SHORT TASK: Copy word for word the stretch of the material below from the line containing "The height and" through the line containing "center [262, 90].", leaving the pictures out of your answer.

EXCERPTED RECORDS:

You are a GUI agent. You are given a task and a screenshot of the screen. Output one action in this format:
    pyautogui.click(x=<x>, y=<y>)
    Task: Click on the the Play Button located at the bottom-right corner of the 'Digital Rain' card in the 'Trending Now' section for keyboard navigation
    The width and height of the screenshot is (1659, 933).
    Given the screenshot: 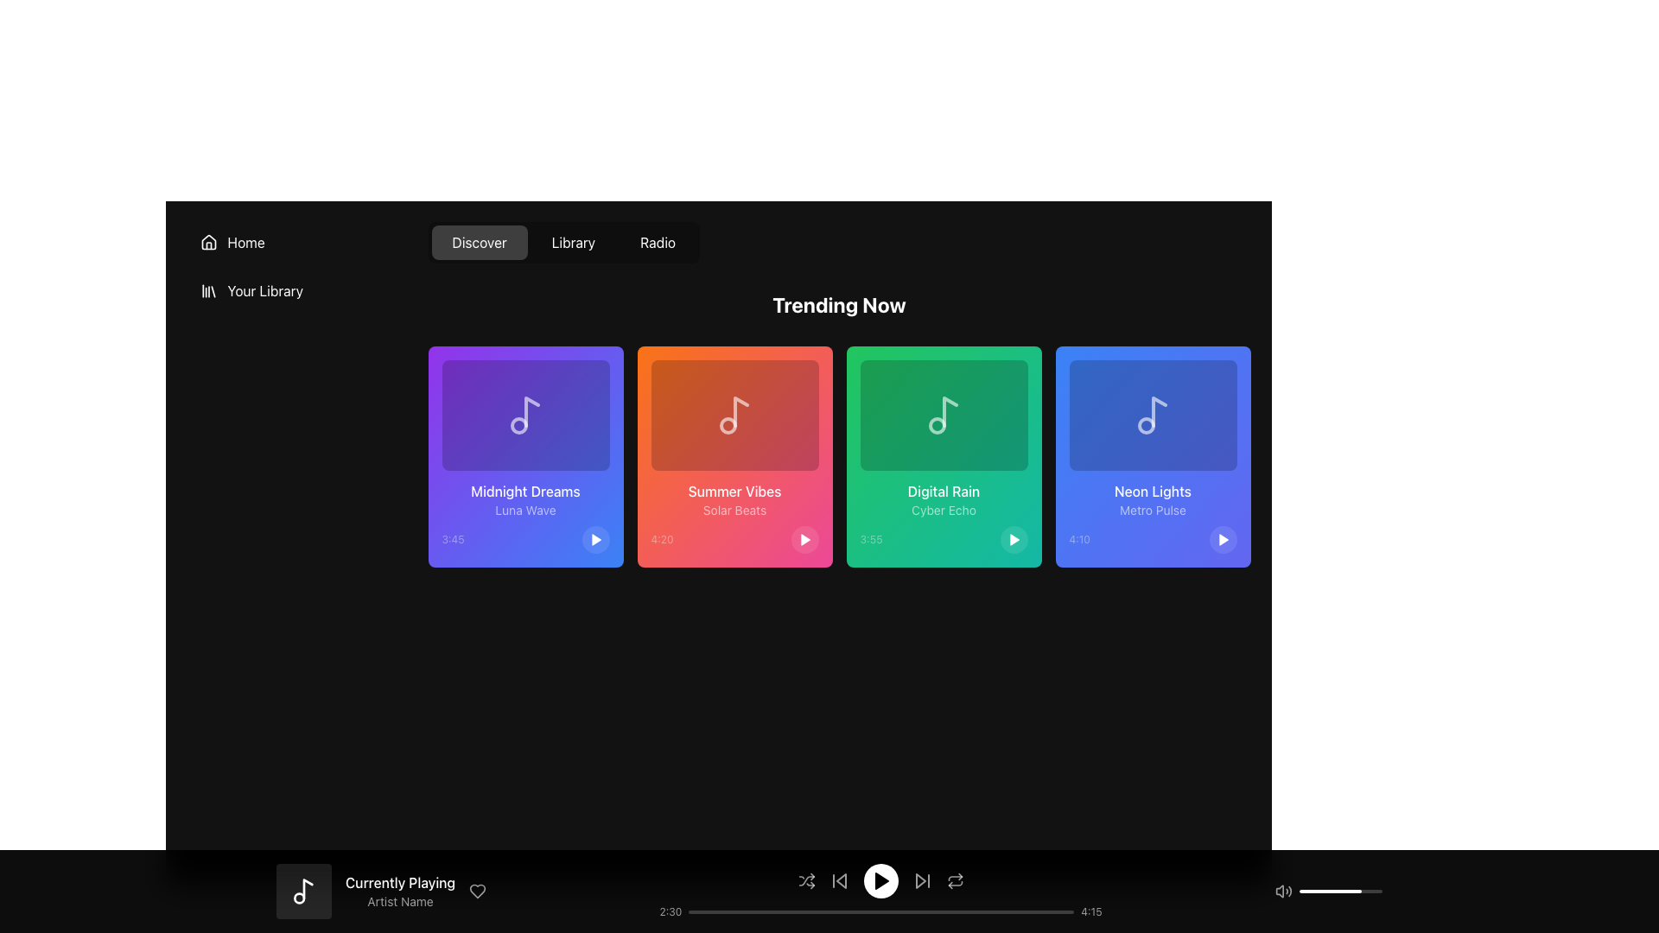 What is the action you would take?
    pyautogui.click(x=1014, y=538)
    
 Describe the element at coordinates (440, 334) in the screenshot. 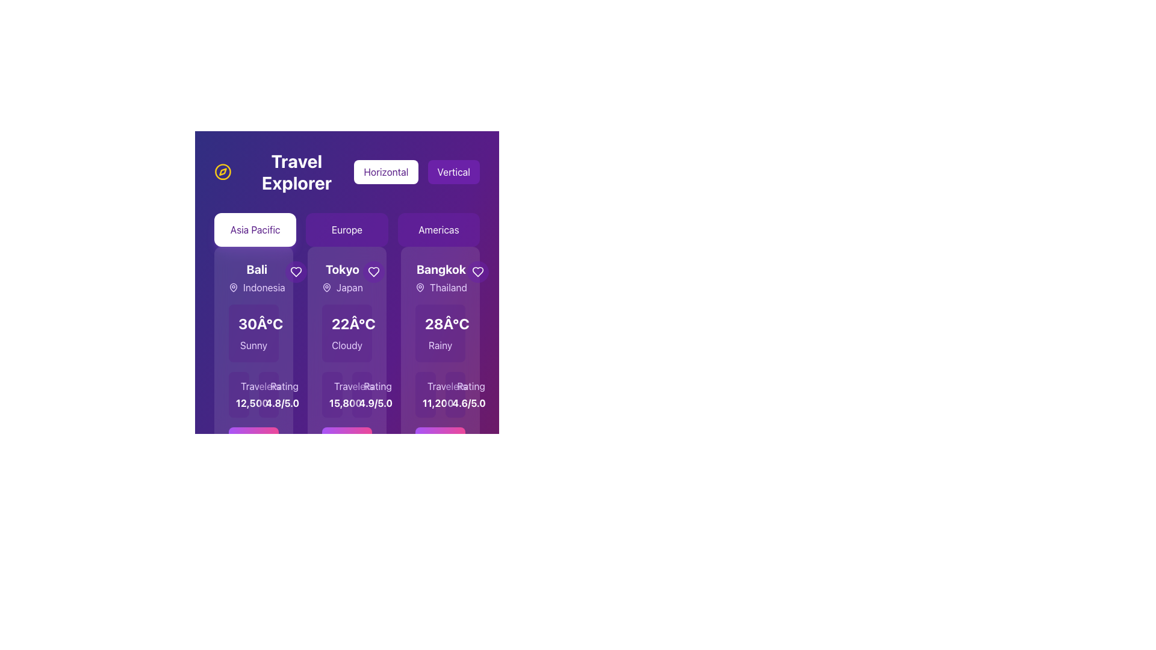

==

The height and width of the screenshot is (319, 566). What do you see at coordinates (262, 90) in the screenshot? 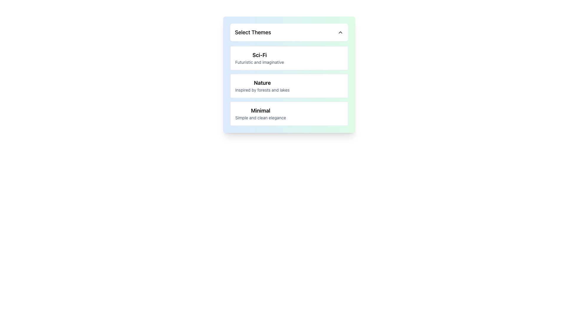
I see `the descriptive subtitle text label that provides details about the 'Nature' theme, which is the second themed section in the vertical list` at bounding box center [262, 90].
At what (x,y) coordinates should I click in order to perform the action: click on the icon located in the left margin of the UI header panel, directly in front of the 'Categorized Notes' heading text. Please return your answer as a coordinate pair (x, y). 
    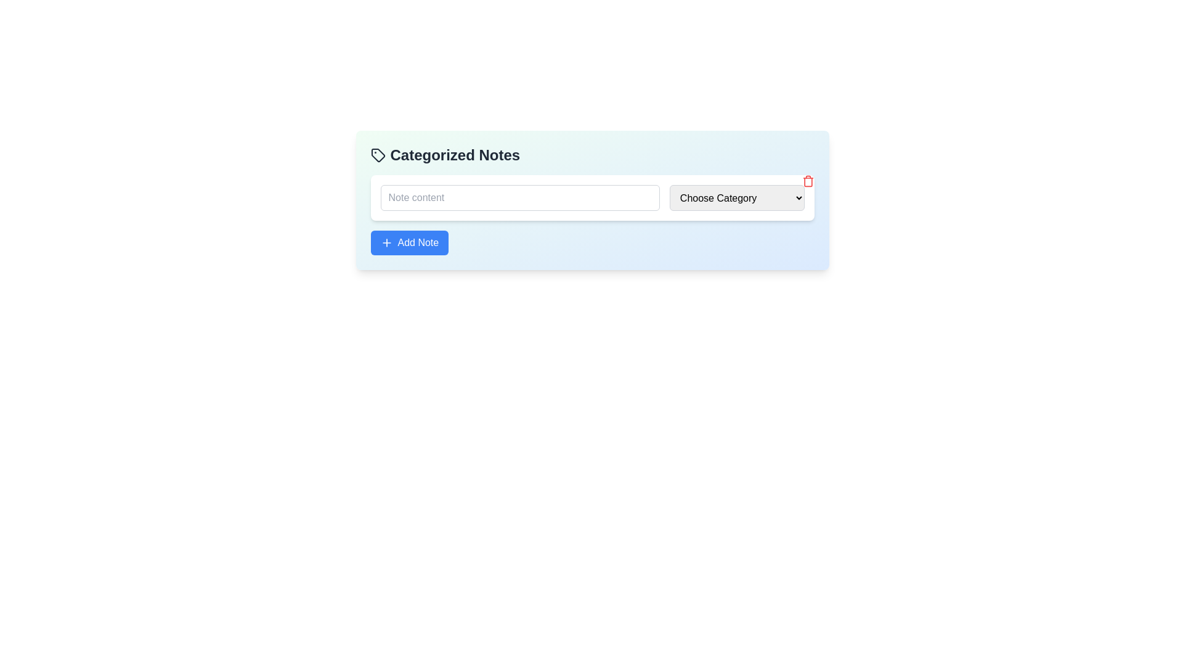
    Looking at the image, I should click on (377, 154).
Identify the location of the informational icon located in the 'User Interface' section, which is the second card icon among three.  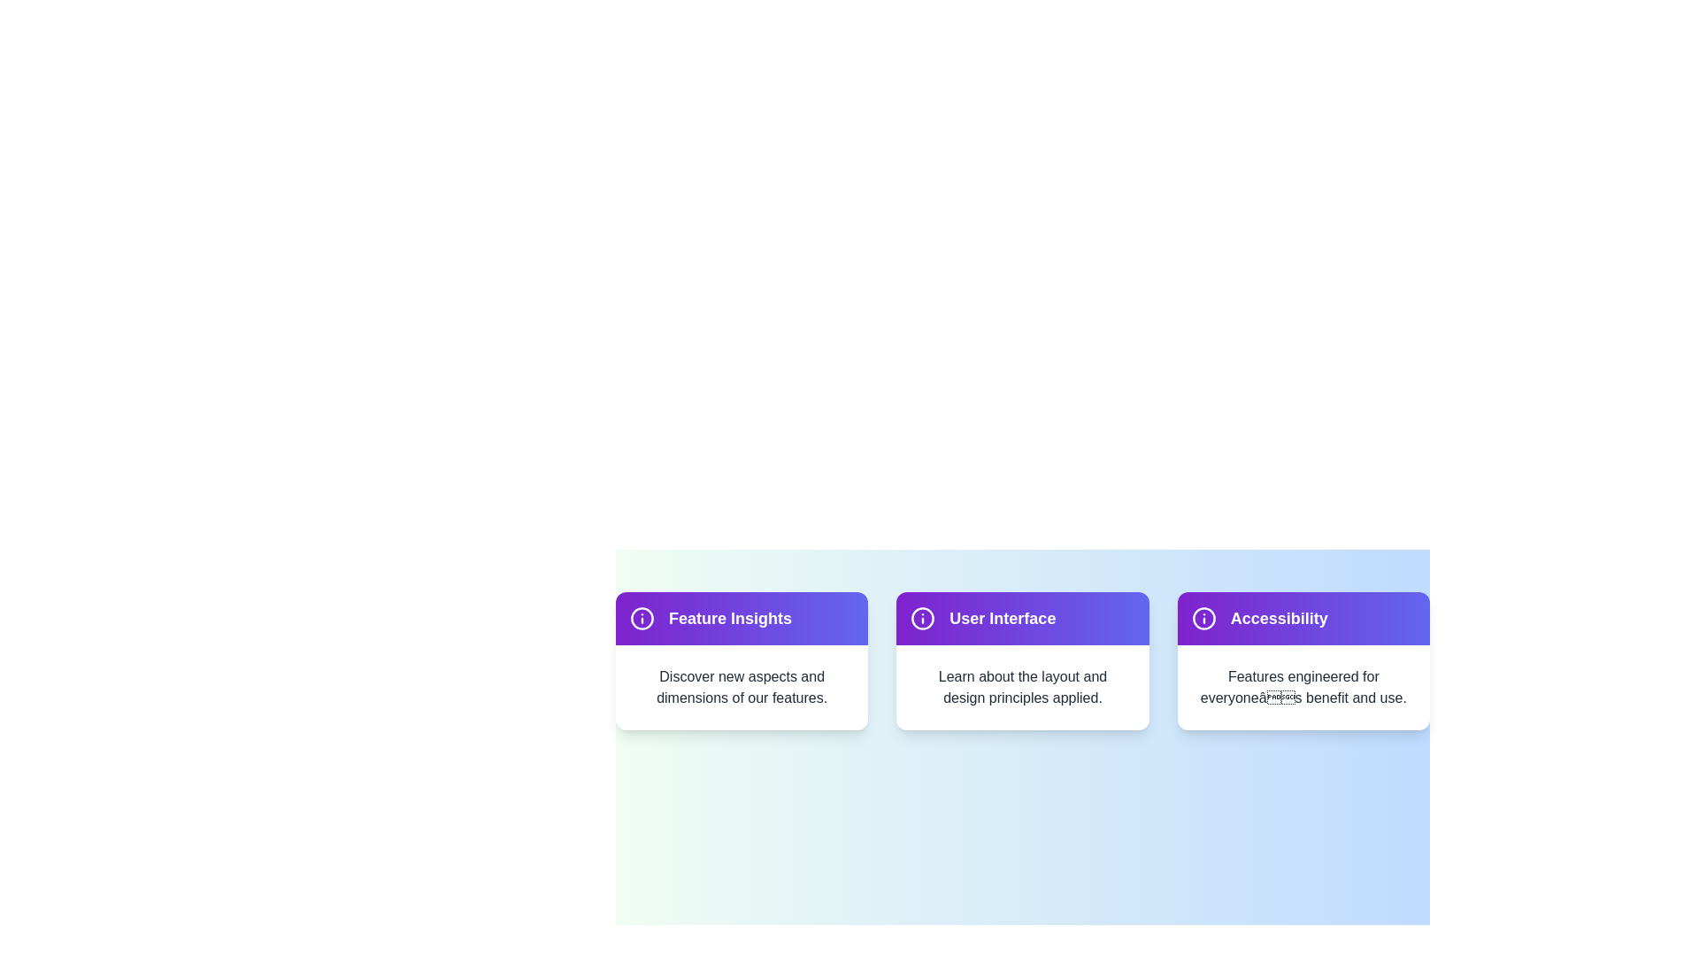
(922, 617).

TASK ANSWER:
The height and width of the screenshot is (319, 566). What do you see at coordinates (262, 90) in the screenshot? 
I see `the descriptive subtitle text label that provides details about the 'Nature' theme, which is the second themed section in the vertical list` at bounding box center [262, 90].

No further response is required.